▶ SET EXERCISE A
Write out everything in the ARMS review from "On top of that, each" down to "players can make.", word for word.

▶ QUOTED TEXT
— BEGIN —

While ARMS has a 10 round ‘arcade mode’ acting as it’s main single player draw there is little story here. At the beginning of each character’s campaign, you get a couple of lines of text mentioning some facts about them and a stats bio. In addition to that, between matches, a robot commentator will comment on your next opponent and sometimes the relationship between the two.
This has about as much narrative as you used to find in most 90’s fighters but with such a fascinating world that seems obsessed with the ARMS circuit, it’s a shame there wasn’t a proper story mode to give these fascinating characters more depth. On the bright side it gives the world and fighters a nice air of mystery I guess.
At its core, ARMS is typically a 1 on 1 boxing game focusing on movement in a 3D arena while punching, dodging and countering. The big twist here, of course, is your characters have ridiculous punching range thanks to their spring like arms or hair. Each of the 10 fighters has their own movement speed, punching speed, starting arm selections, special ability (e.g. Ninjara disappears when he dashes in the air, Twintelle can float for a bit and Helix… well he’s very unique let’s just say that) and power. For the most part, the characters are well balanced and as each fighter has access to each arm type there are no issues there.
On top of that, each of your two arms can be equipped with one of 30 arm types which range from standard boxing gloves to mallets to dragons that shoot laser beams. This means there are countless combinations of play styles to mess around with and finding one that suits you shouldn’t be too difficult. Each glove category is vastly different from the last and while you may find you easily beat an opponent with one combination, them simply changing their gloves can throw you for a loop giving valuable meaning to the in-between round glove changes both players can make.

— END —

▶ SUPPLIED ENTRIES
— BEGIN —

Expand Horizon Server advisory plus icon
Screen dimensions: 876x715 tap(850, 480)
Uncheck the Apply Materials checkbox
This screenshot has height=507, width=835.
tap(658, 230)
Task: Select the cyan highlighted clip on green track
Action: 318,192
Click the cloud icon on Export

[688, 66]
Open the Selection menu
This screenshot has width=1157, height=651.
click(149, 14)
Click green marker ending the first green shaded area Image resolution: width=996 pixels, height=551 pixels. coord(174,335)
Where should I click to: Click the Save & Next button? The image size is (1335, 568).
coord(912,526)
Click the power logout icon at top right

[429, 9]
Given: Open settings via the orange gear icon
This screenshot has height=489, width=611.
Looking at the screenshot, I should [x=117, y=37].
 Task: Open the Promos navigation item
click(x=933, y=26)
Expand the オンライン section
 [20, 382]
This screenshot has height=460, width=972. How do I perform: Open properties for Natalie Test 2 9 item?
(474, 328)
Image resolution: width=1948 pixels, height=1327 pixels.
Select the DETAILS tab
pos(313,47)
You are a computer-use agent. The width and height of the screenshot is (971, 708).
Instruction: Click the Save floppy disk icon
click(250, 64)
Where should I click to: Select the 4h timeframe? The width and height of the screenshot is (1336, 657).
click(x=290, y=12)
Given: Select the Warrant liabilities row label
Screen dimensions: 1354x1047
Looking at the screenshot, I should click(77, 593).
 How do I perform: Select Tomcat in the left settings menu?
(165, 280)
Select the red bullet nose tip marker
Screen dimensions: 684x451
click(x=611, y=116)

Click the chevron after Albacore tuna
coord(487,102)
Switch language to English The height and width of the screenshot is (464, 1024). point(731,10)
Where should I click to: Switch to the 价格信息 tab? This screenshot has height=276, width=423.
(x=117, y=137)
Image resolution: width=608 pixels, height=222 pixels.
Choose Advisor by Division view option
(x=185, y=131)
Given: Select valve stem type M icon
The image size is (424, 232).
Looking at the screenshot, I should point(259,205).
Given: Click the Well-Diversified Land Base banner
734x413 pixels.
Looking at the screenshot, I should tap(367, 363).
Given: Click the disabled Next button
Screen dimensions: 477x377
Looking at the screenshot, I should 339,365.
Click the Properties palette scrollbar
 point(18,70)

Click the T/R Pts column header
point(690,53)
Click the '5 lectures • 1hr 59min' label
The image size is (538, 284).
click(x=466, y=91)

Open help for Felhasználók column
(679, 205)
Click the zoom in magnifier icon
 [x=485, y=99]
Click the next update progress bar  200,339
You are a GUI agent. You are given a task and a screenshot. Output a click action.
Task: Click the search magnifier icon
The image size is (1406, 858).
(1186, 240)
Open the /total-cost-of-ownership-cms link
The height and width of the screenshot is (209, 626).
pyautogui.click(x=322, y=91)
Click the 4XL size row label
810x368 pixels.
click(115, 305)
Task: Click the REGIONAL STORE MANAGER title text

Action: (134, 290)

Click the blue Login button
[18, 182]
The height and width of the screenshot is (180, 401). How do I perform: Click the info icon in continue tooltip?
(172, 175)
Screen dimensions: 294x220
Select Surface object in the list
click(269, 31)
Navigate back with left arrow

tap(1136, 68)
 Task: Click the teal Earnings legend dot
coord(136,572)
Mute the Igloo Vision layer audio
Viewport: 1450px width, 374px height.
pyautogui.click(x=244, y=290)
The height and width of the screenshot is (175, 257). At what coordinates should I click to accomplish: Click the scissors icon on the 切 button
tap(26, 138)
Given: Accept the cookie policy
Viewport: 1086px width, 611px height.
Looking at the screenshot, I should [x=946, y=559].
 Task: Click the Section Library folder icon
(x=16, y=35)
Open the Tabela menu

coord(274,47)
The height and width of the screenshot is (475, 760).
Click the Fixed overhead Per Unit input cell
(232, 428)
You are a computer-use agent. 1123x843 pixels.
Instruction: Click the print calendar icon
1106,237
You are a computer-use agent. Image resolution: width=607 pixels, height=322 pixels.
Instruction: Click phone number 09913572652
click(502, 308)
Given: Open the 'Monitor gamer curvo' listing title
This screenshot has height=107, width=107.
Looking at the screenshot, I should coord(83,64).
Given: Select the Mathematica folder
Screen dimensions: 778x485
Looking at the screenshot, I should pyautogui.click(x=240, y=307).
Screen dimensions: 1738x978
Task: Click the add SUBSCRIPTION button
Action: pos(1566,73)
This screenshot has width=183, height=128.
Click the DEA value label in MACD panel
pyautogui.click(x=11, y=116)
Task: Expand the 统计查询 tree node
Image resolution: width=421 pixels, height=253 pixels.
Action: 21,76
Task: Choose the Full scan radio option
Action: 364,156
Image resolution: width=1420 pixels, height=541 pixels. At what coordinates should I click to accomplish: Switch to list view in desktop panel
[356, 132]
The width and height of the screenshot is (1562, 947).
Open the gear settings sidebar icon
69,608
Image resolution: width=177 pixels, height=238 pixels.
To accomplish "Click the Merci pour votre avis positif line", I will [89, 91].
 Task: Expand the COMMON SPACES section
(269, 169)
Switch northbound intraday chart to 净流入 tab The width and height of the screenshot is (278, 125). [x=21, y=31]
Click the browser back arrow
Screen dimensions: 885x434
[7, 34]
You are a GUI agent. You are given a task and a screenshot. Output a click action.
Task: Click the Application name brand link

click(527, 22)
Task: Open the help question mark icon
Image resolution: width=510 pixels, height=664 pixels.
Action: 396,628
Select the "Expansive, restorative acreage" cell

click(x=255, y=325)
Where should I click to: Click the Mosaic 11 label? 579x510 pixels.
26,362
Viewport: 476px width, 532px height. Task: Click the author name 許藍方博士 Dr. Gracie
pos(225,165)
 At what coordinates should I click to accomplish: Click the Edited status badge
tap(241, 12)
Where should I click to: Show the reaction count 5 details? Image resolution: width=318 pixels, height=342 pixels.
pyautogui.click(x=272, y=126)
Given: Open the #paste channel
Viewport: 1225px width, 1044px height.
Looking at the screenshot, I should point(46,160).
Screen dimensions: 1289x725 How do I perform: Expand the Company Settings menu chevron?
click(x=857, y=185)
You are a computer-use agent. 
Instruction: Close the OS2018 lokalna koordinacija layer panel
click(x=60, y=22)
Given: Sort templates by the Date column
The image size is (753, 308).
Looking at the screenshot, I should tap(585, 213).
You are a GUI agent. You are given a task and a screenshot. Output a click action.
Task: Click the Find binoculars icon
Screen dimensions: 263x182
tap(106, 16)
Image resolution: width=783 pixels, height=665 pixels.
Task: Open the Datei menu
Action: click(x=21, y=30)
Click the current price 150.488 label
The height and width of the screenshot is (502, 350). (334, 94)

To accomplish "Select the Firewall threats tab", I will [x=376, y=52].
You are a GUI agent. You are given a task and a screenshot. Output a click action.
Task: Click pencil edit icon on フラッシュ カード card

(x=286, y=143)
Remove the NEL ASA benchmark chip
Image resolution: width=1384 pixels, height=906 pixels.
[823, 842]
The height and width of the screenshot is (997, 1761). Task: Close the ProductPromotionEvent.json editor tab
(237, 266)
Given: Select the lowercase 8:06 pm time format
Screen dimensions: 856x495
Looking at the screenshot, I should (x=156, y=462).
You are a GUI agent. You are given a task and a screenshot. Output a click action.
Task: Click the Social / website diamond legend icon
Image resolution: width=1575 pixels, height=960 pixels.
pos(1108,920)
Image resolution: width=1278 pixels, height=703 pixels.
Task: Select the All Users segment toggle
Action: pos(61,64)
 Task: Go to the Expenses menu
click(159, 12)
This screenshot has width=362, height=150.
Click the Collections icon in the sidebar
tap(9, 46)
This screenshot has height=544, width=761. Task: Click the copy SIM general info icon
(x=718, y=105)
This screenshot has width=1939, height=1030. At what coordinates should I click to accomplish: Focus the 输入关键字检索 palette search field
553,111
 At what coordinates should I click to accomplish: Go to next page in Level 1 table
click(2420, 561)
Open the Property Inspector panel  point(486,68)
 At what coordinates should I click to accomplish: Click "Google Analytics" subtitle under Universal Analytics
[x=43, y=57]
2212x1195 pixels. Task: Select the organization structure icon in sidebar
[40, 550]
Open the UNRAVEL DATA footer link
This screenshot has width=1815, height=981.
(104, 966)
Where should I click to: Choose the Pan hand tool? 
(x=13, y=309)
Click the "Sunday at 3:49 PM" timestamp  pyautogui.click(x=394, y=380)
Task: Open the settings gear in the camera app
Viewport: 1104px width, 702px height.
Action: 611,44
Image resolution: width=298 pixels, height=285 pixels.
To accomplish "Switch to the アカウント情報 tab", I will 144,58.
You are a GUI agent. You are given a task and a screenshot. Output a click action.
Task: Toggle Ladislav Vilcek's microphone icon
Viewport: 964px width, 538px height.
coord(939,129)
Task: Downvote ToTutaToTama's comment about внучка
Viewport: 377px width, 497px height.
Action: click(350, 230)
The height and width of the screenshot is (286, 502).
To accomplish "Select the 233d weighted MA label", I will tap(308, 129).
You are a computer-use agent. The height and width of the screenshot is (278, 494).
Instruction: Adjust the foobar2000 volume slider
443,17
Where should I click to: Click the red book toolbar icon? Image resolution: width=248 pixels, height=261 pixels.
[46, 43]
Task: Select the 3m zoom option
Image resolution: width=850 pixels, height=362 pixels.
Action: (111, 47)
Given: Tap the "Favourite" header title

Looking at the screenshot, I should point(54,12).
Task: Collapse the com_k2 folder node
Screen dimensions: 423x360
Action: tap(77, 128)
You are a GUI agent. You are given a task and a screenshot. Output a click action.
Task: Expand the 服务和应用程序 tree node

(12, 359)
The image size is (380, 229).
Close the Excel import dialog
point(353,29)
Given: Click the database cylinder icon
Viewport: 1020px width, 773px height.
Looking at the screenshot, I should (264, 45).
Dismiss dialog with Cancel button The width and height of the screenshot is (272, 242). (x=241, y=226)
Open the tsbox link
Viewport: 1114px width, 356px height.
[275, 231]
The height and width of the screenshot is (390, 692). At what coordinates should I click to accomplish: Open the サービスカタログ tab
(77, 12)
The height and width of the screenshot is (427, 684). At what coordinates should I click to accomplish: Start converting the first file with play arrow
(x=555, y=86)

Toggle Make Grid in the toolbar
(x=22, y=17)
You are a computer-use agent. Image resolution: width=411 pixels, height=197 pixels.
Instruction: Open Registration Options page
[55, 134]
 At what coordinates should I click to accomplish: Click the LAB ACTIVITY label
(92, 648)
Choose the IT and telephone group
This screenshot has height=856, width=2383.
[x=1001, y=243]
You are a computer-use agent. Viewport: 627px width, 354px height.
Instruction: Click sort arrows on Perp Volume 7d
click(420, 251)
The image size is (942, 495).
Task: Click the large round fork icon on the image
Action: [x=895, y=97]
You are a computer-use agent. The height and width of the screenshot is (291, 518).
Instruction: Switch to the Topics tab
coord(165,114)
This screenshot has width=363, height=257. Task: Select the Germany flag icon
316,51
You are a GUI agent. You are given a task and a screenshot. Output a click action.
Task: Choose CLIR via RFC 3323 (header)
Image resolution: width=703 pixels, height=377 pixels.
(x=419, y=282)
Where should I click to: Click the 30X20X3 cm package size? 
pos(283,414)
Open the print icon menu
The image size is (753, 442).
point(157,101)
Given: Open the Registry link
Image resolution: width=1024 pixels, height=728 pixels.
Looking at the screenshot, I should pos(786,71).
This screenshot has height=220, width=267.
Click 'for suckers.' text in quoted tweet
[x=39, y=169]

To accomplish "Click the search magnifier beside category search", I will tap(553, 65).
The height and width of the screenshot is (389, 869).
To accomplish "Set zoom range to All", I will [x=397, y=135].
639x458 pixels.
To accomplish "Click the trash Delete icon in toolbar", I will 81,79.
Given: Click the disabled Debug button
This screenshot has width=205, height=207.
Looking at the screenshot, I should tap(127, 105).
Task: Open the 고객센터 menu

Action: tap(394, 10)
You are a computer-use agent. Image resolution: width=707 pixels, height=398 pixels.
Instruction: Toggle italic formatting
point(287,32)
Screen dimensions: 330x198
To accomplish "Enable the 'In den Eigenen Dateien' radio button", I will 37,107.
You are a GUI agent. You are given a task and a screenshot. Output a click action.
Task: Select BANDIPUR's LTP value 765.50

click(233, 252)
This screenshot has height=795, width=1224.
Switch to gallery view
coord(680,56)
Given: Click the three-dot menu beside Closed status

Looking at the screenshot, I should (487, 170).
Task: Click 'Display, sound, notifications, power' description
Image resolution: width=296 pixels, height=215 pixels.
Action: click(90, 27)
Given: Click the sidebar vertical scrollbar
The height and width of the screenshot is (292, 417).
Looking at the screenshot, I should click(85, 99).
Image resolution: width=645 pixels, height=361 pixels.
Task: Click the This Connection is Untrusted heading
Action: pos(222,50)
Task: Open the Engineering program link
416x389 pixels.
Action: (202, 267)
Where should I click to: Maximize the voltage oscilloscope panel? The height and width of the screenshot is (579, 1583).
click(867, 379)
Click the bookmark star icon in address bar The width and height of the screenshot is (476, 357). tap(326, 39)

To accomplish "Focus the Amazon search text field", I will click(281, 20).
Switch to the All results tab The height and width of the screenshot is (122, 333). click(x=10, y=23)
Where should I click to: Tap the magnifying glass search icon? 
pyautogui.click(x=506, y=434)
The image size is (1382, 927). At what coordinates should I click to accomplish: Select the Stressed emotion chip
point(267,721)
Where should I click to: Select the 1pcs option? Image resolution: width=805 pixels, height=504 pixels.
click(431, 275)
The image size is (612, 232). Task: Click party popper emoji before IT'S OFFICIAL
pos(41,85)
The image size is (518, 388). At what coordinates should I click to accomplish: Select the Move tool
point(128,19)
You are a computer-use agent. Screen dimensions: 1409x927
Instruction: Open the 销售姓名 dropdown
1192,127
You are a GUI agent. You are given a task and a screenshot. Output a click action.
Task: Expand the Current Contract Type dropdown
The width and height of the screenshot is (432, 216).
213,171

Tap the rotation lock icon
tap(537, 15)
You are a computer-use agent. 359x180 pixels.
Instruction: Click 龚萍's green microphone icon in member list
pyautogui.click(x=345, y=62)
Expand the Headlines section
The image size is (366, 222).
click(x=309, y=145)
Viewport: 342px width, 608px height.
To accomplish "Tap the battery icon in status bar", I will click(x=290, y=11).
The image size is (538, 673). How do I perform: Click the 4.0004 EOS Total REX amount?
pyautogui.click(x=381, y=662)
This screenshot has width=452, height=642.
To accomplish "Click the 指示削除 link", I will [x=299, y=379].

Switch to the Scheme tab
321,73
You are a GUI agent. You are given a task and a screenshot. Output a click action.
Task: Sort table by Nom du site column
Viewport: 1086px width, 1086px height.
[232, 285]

— END —

▶ SET EXERCISE B
Give again, word for word, everything in the entries from their very first line down to and including the line that contains "click(149, 14)".

▶ WRITTEN SOLUTION A
On top of that, each of your two arms can be equipped with one of 30 arm types which range from standard boxing gloves to mallets to dragons that shoot laser beams. This means there are countless combinations of play styles to mess around with and finding one that suits you shouldn’t be too difficult. Each glove category is vastly different from the last and while you may find you easily beat an opponent with one combination, them simply changing their gloves can throw you for a loop giving valuable meaning to the in-between round glove changes both players can make.

▶ WRITTEN SOLUTION B
Expand Horizon Server advisory plus icon
Screen dimensions: 876x715 tap(850, 480)
Uncheck the Apply Materials checkbox
This screenshot has height=507, width=835.
tap(658, 230)
Task: Select the cyan highlighted clip on green track
Action: 318,192
Click the cloud icon on Export

[688, 66]
Open the Selection menu
This screenshot has width=1157, height=651.
click(149, 14)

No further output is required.